Amalia estaba casi borracha. La chica se sentía feliz por tener a Manolo a su lado y se había abandonado placenteramente a la bebida. En realidad, las cosas que ocurrían eran tan confusas para ella que carecían de significación. Estaba alegre y la embriaguez formaba parte, por así decir, de su estado de ánimo. El ataque del viejo apenas si había existido para ella. Como no se atrevía a besar de nuevo al golfo, bebía y bebía sin cesar. Estaban, pues, con una tranquilidad placentera los cuatro en el cuarto aquel, sentados cómodamente en las sillas y como fundidos de alguna manera con el silencio y la luz quieta de aquella habitación. Fue Aguado el que rompió ahora el silencio. Su voz era complaciente, activa.

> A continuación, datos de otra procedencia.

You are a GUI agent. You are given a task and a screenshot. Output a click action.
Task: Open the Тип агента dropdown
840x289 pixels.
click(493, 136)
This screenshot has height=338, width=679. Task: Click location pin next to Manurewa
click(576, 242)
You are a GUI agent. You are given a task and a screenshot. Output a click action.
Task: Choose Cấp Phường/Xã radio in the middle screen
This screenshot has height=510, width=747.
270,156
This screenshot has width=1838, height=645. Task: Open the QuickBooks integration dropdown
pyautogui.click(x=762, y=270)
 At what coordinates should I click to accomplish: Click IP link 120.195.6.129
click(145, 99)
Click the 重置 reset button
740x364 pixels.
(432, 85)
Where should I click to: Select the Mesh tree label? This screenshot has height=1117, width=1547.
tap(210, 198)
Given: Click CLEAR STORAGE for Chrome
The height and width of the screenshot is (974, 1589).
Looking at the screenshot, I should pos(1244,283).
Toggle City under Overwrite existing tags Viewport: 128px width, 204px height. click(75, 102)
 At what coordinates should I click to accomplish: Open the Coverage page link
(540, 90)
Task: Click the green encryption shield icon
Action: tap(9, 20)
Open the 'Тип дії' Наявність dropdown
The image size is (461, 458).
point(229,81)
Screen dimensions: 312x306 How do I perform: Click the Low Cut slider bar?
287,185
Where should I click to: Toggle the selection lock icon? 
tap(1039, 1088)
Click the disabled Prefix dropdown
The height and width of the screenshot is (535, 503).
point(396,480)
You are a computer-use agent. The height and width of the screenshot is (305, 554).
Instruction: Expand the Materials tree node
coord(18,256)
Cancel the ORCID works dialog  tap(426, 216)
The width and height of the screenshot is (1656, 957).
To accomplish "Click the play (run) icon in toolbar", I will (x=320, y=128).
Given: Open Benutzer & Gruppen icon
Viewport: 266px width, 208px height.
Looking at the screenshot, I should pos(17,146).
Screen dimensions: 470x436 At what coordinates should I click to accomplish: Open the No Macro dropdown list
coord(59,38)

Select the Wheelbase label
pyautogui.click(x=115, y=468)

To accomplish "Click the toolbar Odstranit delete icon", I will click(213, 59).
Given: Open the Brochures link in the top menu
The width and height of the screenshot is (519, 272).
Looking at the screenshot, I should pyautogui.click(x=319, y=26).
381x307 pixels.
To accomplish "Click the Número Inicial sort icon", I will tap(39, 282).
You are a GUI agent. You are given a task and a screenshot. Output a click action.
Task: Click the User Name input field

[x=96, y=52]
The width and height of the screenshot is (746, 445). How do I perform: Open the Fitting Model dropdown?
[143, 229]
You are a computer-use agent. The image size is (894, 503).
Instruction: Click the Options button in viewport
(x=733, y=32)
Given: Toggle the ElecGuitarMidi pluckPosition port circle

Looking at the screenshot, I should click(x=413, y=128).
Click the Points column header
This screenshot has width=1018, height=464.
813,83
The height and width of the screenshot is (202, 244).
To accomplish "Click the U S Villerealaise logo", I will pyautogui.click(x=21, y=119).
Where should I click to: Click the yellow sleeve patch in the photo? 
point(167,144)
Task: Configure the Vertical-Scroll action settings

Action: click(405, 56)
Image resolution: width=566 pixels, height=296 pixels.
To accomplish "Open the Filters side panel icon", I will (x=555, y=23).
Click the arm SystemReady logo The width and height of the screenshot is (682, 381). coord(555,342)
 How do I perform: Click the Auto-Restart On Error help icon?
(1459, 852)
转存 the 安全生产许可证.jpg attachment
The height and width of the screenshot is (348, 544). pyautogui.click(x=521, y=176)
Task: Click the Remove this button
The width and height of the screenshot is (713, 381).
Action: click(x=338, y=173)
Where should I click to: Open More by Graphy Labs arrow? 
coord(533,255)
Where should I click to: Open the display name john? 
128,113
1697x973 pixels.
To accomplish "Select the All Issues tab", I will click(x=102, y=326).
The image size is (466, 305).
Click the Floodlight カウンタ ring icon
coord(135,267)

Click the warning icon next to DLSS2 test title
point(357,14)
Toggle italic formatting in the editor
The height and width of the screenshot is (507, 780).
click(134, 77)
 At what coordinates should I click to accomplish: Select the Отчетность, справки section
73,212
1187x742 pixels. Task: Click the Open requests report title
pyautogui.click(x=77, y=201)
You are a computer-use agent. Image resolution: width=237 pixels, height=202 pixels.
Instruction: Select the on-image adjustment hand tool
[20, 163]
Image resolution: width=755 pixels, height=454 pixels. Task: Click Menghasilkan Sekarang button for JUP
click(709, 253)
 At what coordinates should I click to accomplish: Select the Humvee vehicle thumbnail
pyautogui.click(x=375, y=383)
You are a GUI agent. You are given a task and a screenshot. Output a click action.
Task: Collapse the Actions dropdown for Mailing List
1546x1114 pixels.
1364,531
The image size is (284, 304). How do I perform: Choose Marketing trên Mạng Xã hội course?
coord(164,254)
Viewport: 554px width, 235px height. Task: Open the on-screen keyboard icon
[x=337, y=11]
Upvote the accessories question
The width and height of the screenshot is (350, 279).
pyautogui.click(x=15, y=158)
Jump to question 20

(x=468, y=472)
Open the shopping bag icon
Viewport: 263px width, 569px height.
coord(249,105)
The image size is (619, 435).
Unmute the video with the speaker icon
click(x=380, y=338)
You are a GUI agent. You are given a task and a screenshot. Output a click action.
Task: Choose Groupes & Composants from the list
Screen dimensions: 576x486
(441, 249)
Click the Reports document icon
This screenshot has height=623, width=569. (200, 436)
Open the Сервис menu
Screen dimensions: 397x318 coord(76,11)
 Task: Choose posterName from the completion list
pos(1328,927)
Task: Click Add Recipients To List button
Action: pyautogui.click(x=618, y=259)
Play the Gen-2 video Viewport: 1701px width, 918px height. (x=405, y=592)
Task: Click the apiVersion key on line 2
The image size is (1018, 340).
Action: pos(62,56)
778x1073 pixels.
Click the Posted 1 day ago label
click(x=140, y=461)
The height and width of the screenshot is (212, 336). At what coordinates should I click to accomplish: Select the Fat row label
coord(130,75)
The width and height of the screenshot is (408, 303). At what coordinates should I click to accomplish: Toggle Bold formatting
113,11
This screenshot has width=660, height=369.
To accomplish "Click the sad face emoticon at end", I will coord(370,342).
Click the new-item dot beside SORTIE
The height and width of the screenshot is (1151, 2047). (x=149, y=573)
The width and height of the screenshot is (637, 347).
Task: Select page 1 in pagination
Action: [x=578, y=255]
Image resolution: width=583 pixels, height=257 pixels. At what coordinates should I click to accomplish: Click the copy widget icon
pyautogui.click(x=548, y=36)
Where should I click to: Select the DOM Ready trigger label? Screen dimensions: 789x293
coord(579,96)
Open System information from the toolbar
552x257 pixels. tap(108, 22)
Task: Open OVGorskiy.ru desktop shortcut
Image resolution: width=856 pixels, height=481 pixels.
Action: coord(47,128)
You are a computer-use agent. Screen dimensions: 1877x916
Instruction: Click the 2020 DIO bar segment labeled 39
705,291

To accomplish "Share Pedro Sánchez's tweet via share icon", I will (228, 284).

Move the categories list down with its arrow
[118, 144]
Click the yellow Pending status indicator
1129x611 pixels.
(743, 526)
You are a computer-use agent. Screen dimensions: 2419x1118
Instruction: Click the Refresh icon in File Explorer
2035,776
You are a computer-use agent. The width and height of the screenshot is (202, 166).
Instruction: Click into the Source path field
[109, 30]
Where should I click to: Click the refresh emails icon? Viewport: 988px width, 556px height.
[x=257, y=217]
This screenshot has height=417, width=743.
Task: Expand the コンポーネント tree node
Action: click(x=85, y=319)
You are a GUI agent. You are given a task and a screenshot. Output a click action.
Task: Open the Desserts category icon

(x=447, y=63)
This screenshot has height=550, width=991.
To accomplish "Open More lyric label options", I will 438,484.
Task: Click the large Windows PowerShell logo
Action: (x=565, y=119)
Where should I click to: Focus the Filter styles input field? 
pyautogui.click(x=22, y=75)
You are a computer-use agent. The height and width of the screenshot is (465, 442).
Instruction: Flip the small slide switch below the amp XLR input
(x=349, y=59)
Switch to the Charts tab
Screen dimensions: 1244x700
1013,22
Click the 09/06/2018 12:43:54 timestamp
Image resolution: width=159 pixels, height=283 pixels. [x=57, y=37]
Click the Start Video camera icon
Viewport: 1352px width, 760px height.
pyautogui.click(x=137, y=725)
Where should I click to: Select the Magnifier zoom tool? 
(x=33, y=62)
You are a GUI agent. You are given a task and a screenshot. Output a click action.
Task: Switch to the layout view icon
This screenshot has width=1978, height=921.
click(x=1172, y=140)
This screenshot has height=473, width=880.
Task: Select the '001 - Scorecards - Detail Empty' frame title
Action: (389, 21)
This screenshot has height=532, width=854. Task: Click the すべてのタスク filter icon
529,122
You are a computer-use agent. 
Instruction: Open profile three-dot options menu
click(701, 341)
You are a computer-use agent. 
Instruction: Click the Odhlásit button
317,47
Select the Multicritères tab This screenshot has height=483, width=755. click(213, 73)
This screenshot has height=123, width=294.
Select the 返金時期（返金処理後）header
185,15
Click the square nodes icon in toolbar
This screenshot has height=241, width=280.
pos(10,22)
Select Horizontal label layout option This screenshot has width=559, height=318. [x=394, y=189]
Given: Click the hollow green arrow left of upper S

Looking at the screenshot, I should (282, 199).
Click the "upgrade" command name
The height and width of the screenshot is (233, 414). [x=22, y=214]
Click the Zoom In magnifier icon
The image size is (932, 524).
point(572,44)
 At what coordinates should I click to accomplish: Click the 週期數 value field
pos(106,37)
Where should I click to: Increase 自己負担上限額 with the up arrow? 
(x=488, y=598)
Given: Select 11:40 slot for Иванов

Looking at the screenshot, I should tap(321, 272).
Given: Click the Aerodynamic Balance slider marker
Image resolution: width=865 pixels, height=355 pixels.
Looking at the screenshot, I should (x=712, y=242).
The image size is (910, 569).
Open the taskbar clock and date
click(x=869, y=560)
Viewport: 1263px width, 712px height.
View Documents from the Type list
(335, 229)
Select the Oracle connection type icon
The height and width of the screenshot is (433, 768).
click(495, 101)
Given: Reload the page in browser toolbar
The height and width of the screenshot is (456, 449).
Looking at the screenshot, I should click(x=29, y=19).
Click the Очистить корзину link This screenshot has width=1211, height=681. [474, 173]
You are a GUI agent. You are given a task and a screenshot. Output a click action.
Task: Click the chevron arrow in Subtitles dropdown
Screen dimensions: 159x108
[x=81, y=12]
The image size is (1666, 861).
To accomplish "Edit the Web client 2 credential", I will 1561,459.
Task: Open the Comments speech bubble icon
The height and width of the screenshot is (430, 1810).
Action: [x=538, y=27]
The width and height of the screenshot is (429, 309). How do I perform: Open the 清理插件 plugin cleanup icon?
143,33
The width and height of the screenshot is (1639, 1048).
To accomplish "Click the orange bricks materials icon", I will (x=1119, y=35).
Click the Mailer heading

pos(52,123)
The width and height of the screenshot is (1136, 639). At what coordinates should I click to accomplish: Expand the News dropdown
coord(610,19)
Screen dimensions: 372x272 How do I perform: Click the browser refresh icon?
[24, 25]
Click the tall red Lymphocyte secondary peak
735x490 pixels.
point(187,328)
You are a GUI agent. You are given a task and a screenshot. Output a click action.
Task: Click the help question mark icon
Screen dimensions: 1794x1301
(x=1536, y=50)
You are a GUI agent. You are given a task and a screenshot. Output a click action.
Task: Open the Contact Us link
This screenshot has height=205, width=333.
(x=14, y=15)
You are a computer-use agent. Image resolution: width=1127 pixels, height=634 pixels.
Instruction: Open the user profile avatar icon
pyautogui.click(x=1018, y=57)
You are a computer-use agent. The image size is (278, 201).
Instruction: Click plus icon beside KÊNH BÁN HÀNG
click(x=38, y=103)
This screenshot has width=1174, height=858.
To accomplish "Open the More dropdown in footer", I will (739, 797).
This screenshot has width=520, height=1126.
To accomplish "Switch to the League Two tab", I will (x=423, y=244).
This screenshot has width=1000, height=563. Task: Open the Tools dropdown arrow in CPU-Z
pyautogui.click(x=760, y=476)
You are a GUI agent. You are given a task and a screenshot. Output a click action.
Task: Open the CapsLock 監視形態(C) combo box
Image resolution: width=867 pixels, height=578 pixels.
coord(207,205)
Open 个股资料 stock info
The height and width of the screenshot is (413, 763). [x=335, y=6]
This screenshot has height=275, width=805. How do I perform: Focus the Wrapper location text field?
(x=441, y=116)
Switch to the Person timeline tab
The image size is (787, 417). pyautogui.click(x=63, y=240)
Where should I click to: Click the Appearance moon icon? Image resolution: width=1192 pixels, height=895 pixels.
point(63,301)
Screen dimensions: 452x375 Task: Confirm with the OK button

—Está bien que ese hombre se marchase por fin. Ahora, los cuatro tal como estamos. —Sonrió de un modo indirecto para Carmen, y prosiguió—: La juerga, lo que la gente entiende por eso, está bien; pero no es suficiente. A mí me gusta que la guitarra suene, pero después deseo silencio. No sé por qué, quizá por nada. Pero el hecho es que me gusta así. —Y a continuación, con un tono casi solapado—: Este chico tiene suerte. Sí, tienes suerte en ser tan feliz. —Manolo le miró, pero no dijo nada. Aguado siguió hablando de nuevo—: Tienes tanta suerte que te envidio. No creas que es mentira; os envidio a los dos.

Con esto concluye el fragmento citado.